■ **Prompt**
Could you format the records from the line containing "Open the 利用規約 terms link" to the line containing "This screenshot has height=193, width=489.", both included, as a JSON list of strings with one string per line? Skip blank lines and leave the pictures out.

■ **Listed entries**
(begin)
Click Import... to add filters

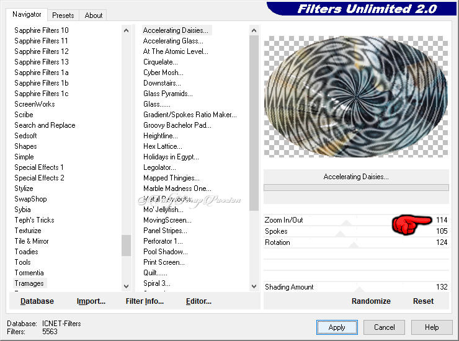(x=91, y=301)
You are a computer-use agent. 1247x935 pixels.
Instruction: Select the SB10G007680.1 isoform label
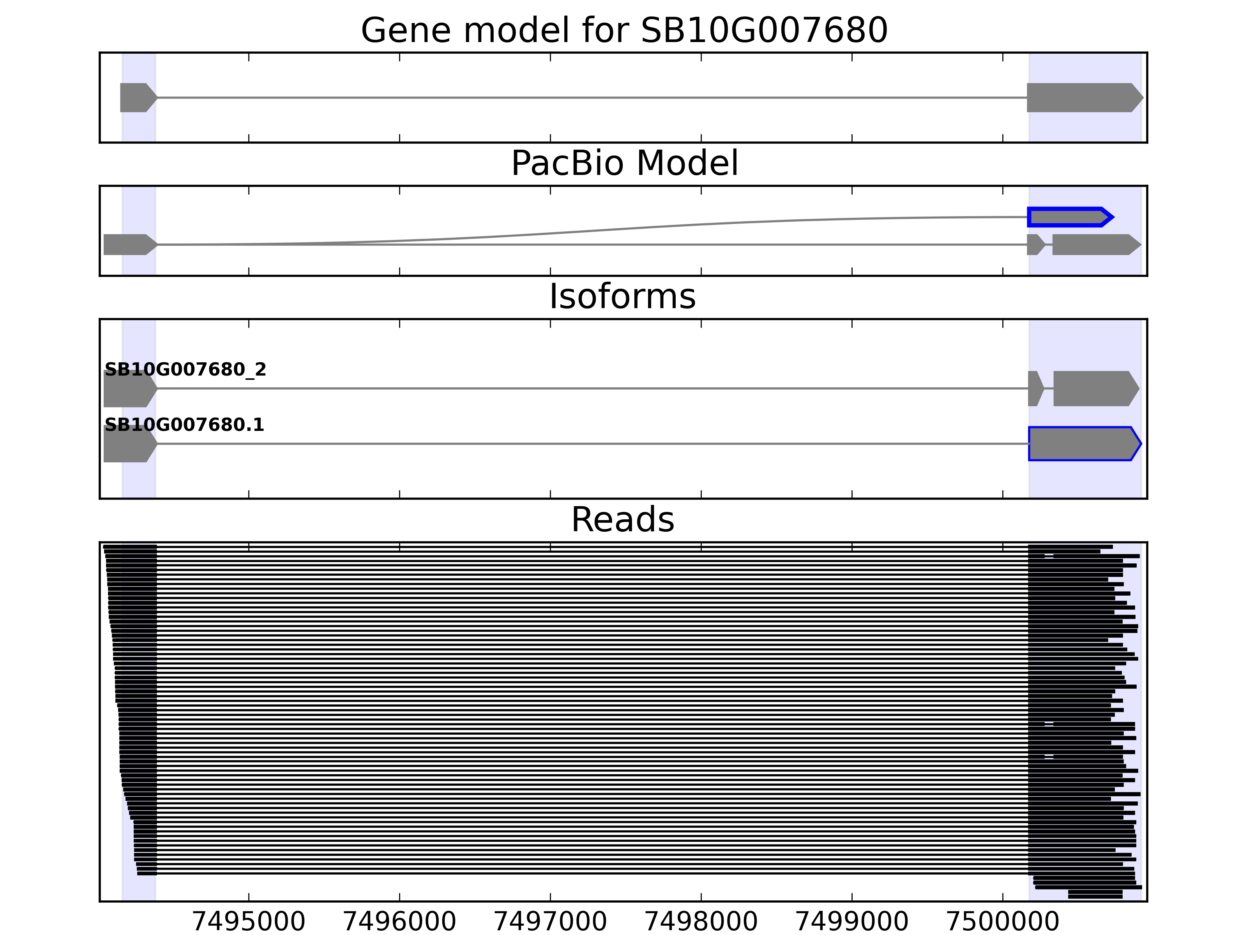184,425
(end)
(begin)
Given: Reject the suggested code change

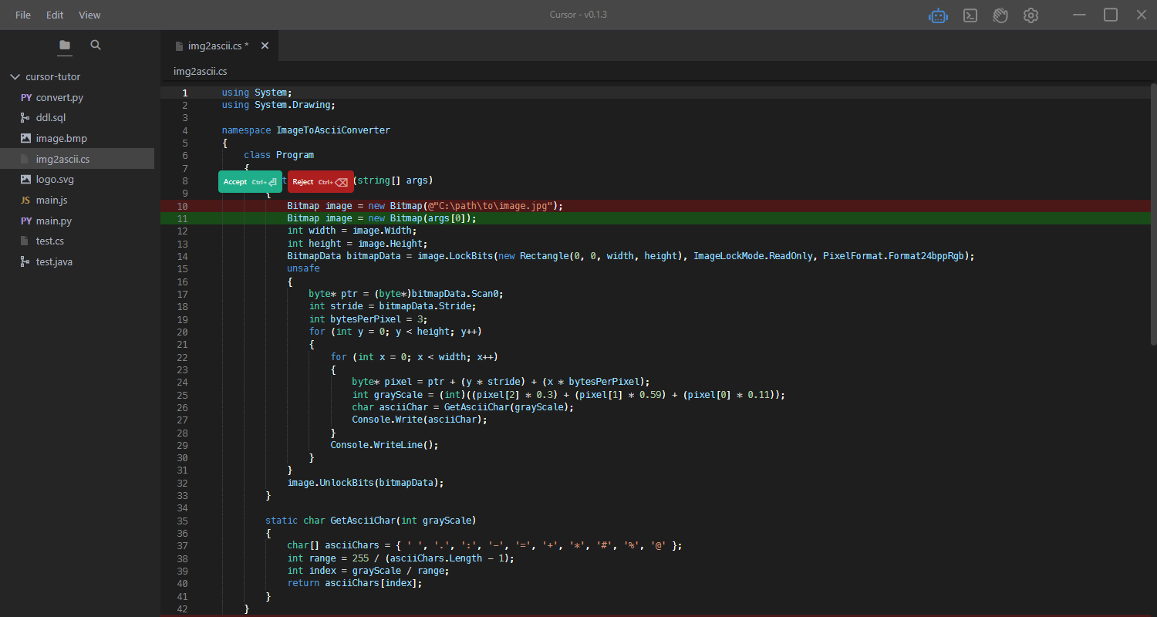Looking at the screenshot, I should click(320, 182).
(end)
(begin)
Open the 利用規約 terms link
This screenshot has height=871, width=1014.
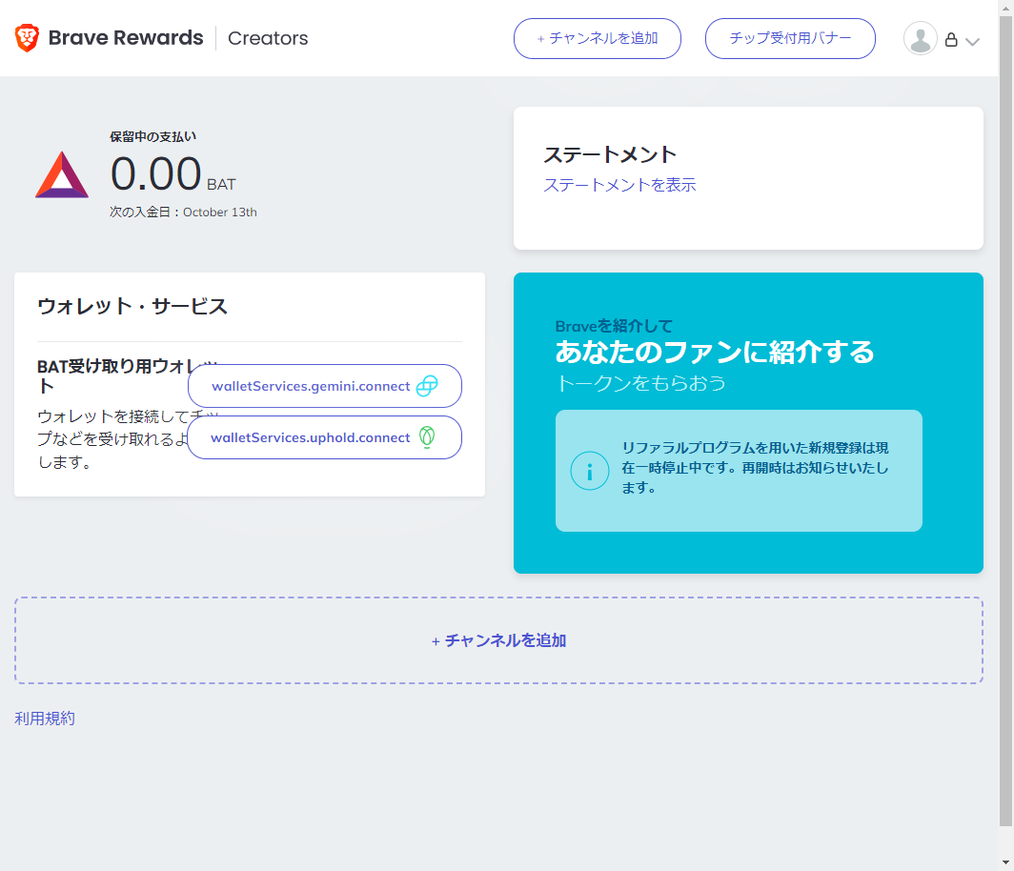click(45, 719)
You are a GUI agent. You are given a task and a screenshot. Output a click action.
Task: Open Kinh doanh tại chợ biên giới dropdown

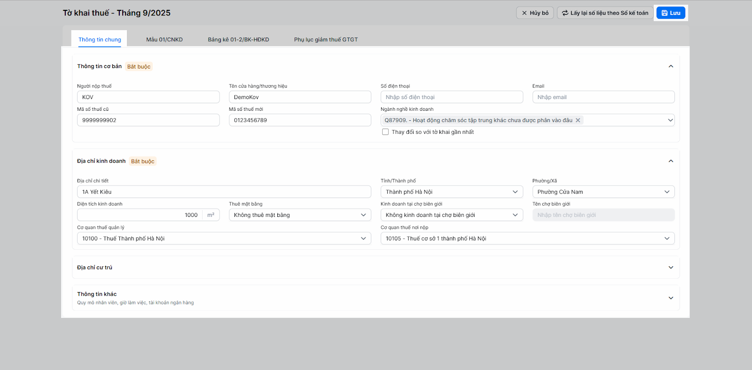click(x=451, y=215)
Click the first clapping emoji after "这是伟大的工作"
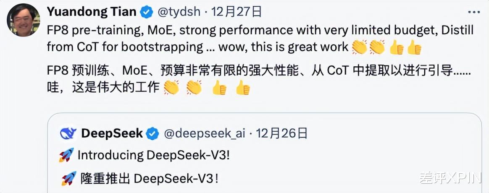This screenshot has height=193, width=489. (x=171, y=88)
(end)
■ **Exercise solution**
[
  "Open the 利用規約 terms link",
  "This screenshot has height=871, width=1014.",
  "click(45, 719)",
  "You are a GUI agent. You are given a task and a screenshot. Output a click action.",
  "Task: Open Kinh doanh tại chợ biên giới dropdown",
  "click(x=451, y=215)",
  "Click the first clapping emoji after \"这是伟大的工作\"",
  "This screenshot has height=193, width=489. (x=171, y=88)"
]